Исаев даже позеленел. Он сильно привирал, когда говорил о невыгодности рыболовного дела на Васюгане. На самом деле каждое лето Порфирий Игнатьевич отправлял в Томск баржей в собственный магазин, скрытый под фамилией зятя, тысячу пудов первосортной соленой рыбы. Зимой к Рождеству и к началу Великого поста в Колпашево, в адрес томских перекупщиков, с Васюгана выходили обозы, по четырнадцать упряжек в каждом. В огромных коробах под брезентовым покрытием лежали отборные сорта рыбы: стерлядь, нельма, муксун, двух-трехаршинные налимы. Все это было поймано на «ямах» и «песках» остяков, их собственными руками. Привирал Исаев и насчет своих ловушек. В продолговатом амбаре у него хранилось двести стяжек самоловов, двести стяжек переметов и почти верстовой стрежневой невод. С артелью нанятых остяков он сам выезжал с неводом на обские плесы, захватывая, как коршун, налетая на лучшие угодья, разведанные и расчищенные остяками. Неужели всему этому приходил конец? Сраженный Порфирий Игнатьевич не знал, что сказать. А Бастрыков продолжал пригибать его к земле своими острыми и безжалостными словами:
— И еще, Исаев, вот что: если твой скот пасется на лугах, которые числятся за остяками, перегони на свои пастбища, а не перегонишь — пеняй на себя. Конфискую. И не вздумай
врать. Карта земель у меня на руках.Порфирий Игнатьевич опустил голову. С трудом поднимая ее, глядя мимо Бастрыкова, с напускной бодростью сказал:
— Все будет исполнено, как приказывает наша власть рабочих и крестьян.
Глава четвертая
Когда вышли на берег, Надюшка, щурясь от солнца и шмыгая носом, спросила:
— А тебя как зовут?
— Алешка.
— А меня Надюшка.
— Знаю. Слышал, как тебя дед твой называл. Он у тебя какой?
— Дед-то?
— Он у тебя кулак. А кулаки — все живодеры и хапуги.
— А куда ж мне деваться? Тятьки нет, мамки нет. Сиротиночка я. А у тебя мамушка есть?
— Белые ее убили. Тогда еще революция была. Тятя мой командиром у партизан был. Они в отместку ему взяли маму, закрыли в нашей избе и подожгли.
— Ой, страхи какие!
— Ну, тятя показал им! Все их отряды в пух и прах разбил!
— А я его не боюсь! Нисколечко!
— А чего же его бояться?! — тоненько засмеялся Алешка. — Он добрый. Он меня ни разу пальцем не тронул. А дедка твой злой, он дерется?
— Дедка лучше, а вот матушка Устиньюшка не приведи господь какая злюка!

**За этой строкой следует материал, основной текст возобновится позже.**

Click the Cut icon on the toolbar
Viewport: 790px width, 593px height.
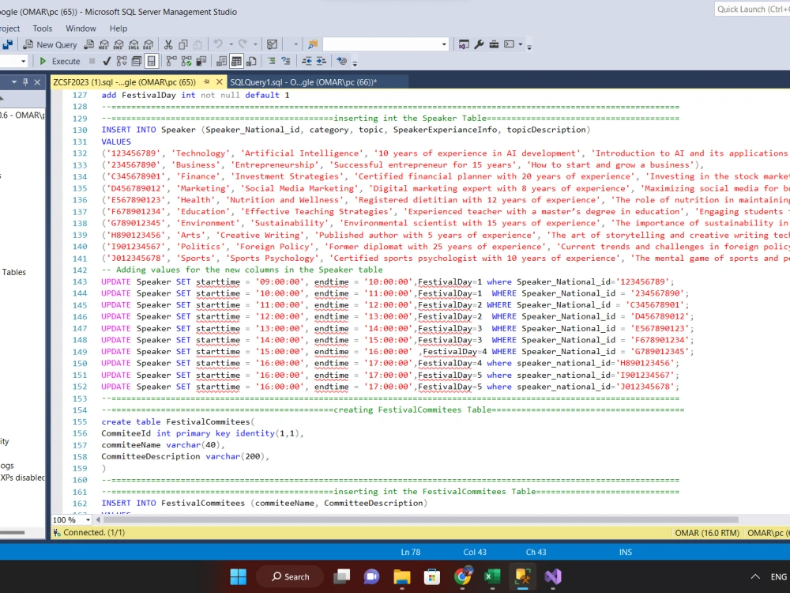click(x=167, y=44)
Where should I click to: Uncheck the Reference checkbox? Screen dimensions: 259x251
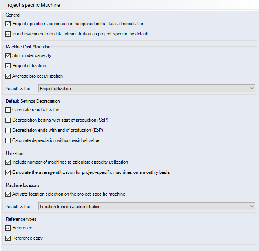[8, 228]
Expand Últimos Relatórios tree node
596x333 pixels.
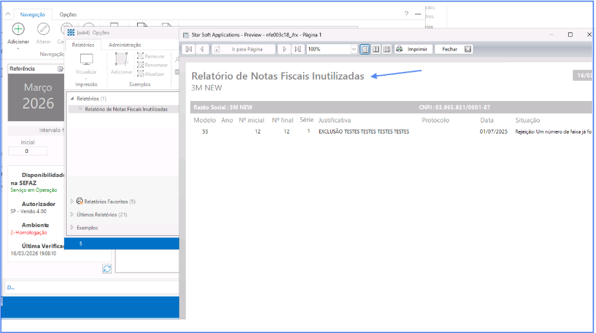coord(72,214)
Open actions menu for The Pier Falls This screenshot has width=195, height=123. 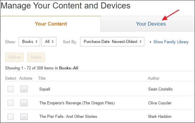(x=25, y=116)
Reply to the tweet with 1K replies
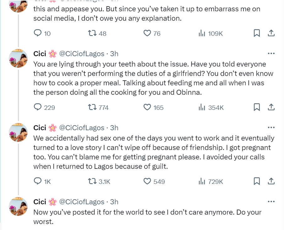This screenshot has width=286, height=230. tap(38, 181)
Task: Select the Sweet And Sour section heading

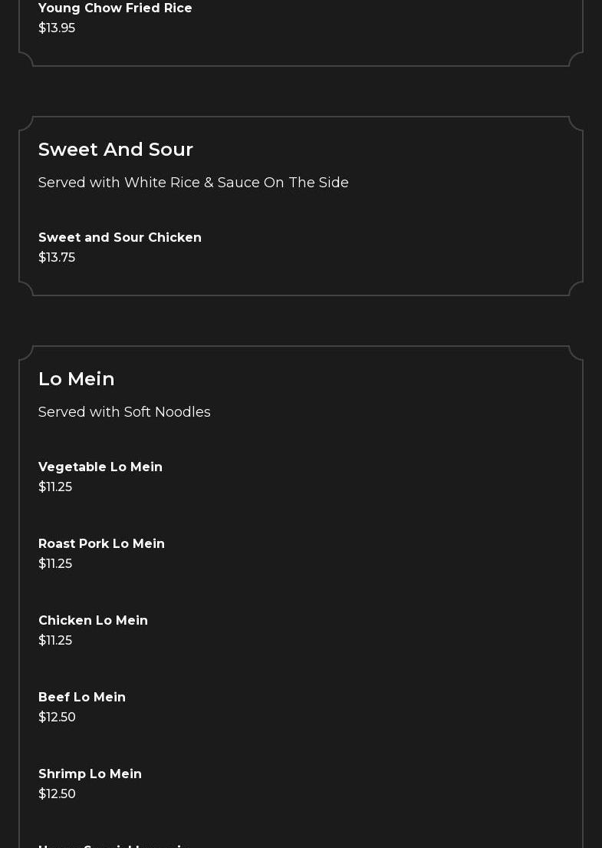Action: pos(116,150)
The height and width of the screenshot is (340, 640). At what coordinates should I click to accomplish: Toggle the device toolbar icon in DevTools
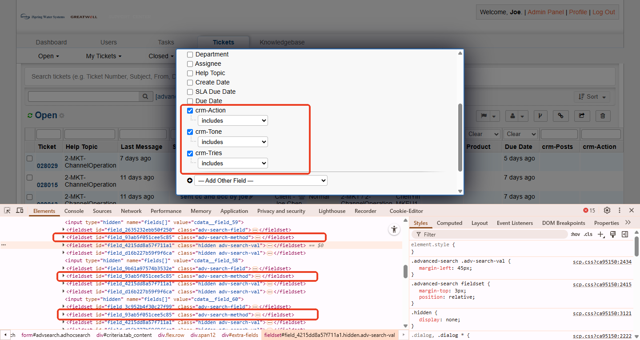coord(20,211)
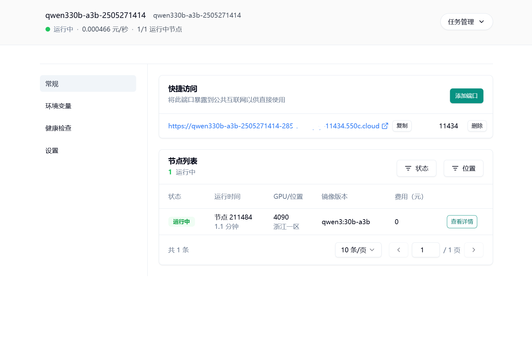The image size is (532, 346).
Task: Copy the URL with 复制 button
Action: [x=402, y=126]
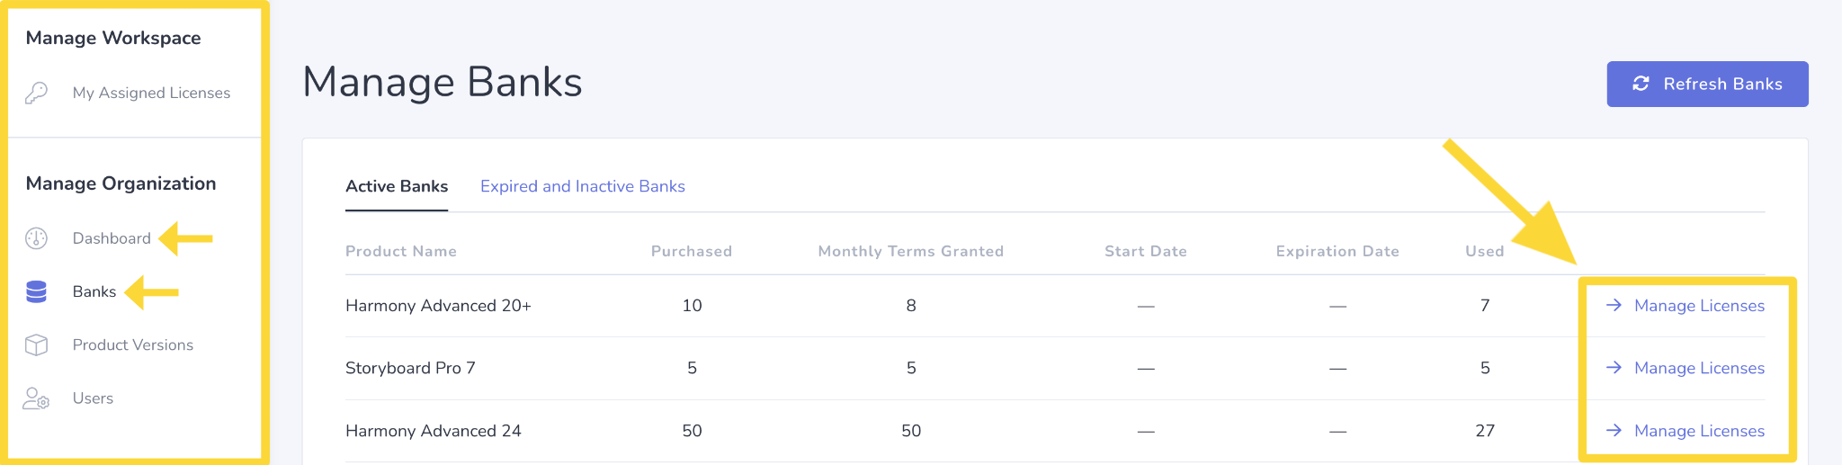Click the arrow icon for Harmony Advanced 20+

point(1614,305)
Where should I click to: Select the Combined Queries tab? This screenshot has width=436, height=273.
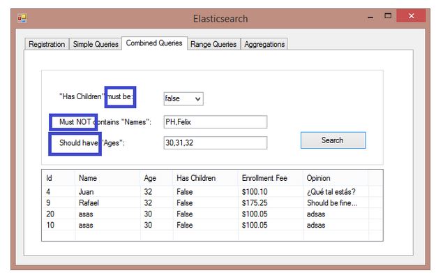tap(154, 43)
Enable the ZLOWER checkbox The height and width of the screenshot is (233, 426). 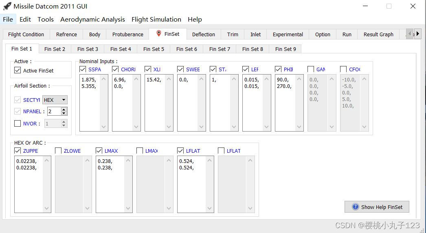[x=58, y=151]
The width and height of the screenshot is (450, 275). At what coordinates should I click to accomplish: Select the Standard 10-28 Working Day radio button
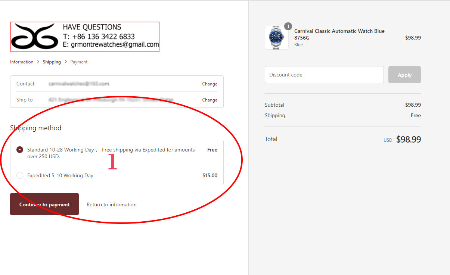[20, 150]
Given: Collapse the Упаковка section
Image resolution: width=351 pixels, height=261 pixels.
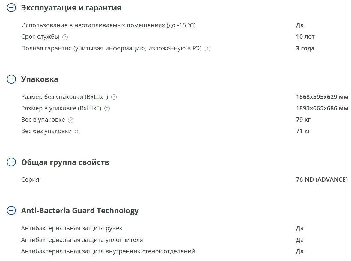Looking at the screenshot, I should 11,79.
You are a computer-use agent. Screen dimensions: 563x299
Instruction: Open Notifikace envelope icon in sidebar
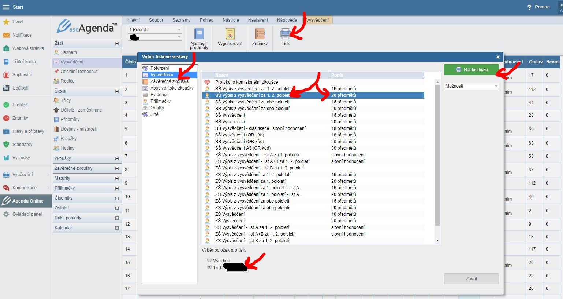6,35
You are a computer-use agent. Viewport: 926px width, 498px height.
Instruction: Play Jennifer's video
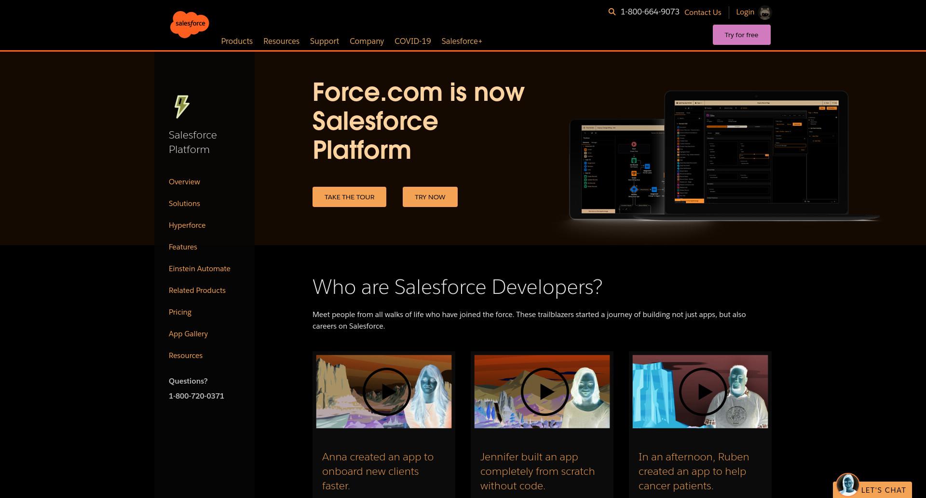point(545,392)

Так другой раз исщиплет, что живого места нет.
— Ну я бы ей засветил, подлюге! Вовек не забыла бы!
— Ты мальчишка, тебе можно.
— Коммунар я. Никого и ничего не боюсь.
— И Бога не боишься?
— А чего его бояться? Богомольные бабки все это выдумали.
Смелость суждений Алешки словно приковала к земле Надюшку. Она смотрела на мальчика, широко раскрыв глаза, боясь сдвинуться с места, и то восторг, то испуг плескались в ее взгляде.
— Какой ты отчаянный! — воскликнула Надюшка.
— А у нас в коммуне все отчаянные! «Весь мир насилья мы разрушим до основанья, а затем мы наш, мы новый мир построим, кто был ничем, тот станет всем».
Алешка произнес эти слова громко, отчетливо, взмахами руки как бы утверждая особую силу этих слов. Девочке передалась его энергия, и она с придыханием сказала:
— Очень хороший стишок!
— Чудачка! Это не стишок, а песня коммунаров всего мира. «Ин-тер-на-ционал» называется.
Они помолчали, не зная, о чем можно говорить вот так сразу, после того как прозвучали необыкновенные и покоряющие слова.
— Ты читать умеешь? — спросил наконец Алешка.
— Немножко умею. По печатному лучше. По писаному хуже.
— В следующий раз я привезу тебе эту песню. Перепишу печатными буквами. Ладно?
— Привези! Я мигом выучу. Я памятливая!
— Давай дружить! Ладно?
— Давай!
Надюшка схватила мальчика за руку, и они побежали, приплясывая и подпрыгивая, по крутому, местами осыпающемуся и нависшему над рекой берегу.
Девочка показала Алешке яр, изрытый круглыми дырами. Здесь, в углублениях, стрижи выводили своих птенцов. Потом Надюшка повела Алешку в огород. Тут под черемуховым кустом у девочки был сделан из тальниковых прутьев игрушечный домик. Алешка не без труда, сгибаясь в три погибели, пролез в дыру, завешенную, как у правдашней двери, цветастой тряпкой.